Planting Peace was founded in 2004 by American Aaron Jackson and Haitian John Louis Dieubon. While on a relief trip to Haiti, Jackson saw the poor living conditions of many of the country's children, and decided to open an orphanage for street children in Haiti. In 2004, they opened a home for seven children in Port-au-Prince. As of 2013, Planting Peace is operating four orphanages in Haiti and two in India.

In 2005 Jackson began an effort to provide de-worming medicine to children in Haiti. As of 2013, Planting Peace has provided de-worming medicine to over 13 million children worldwide, including the Dominican Republic, Republic of the Sudan, North Korea, and Haiti.

In 2009, Planting Peace purchased 624 acre of rain forest land in Peru. The group has also planted over one million moringa tree seeds in Haiti as part of reforestation efforts.

In 2012, Planting Peace purchased a home across the street from Westboro Baptist Church, an anti-LGBT hate group in Topeka, Kansas. The Westboro Baptist Church is known for extreme ideologies, especially those against gay people. It was headed by Fred Phelps and consists primarily of members of his family; in 2011, the church stated that it had about 40 members. The church is headquartered in a residential neighborhood on the west side of Topeka about three miles (5 km) west of the Kansas State Capitol.
In March 2013 Planting Peace painted the house with the colors of the rainbow flag in tribute to the gay pride flag, and dubbed the Equality House, to "serve as the resource center for all Planting Peace anti-bullying initiatives and will stand as a visual reminder of our commitment, as global citizens, to equality for all". The house soon received international media attention from outlets such as Time magazine, The Washington Post, and Good Morning America, among others. Proceeds raised from the house go toward launching a national anti-bullying program, and The Equality House itself serves as a drop-in center and home for volunteers. In June 2013, a lesbian couple was married in front of the Equality House. The Westboro Baptist Church protested with signs, but the wedding progressed anyway.

In April 2016, Planting Peace put up a billboard in Mississippi to protest a new state law which allowed individuals to deny service to LGBT members for religious reasons.

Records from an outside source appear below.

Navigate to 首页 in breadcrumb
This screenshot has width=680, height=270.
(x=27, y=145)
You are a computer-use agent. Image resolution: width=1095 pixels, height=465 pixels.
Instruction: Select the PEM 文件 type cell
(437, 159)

The billboard depicted Jesus saying, "Guys, I said I hate figs and to love thy neighbor."

In June, Planting Peace acquired the house next to the Equality House and painted it the colors of the transgender flag. This was done to further their support of the queer community.

In July, the peace organization sponsored a billboard of presidential candidates Donald Trump and Ted Cruz poised to kiss. It was displayed in Cleveland, Ohio, leading up to the 2016 Republican National Convention.

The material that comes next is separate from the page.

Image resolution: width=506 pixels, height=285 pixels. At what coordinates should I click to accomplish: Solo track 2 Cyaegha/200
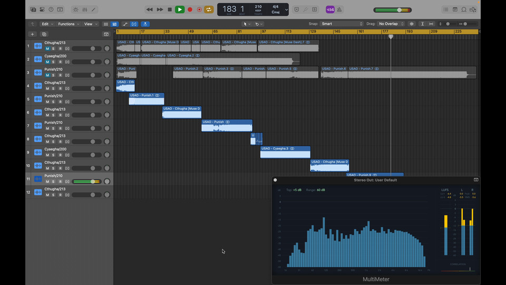click(53, 62)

On August 17, 2016, Planting Peace sent the first pride flag into space using a high-altitude balloon. They did so to declare space LGBTQ friendly. "The primary purpose of this declaration is to support the ongoing fight for the fundamental human rights of our LGBTQ family, moving us closer to a universal understanding that all people deserve to live freely and love freely without fear and discrimination," the Planting Peace website states.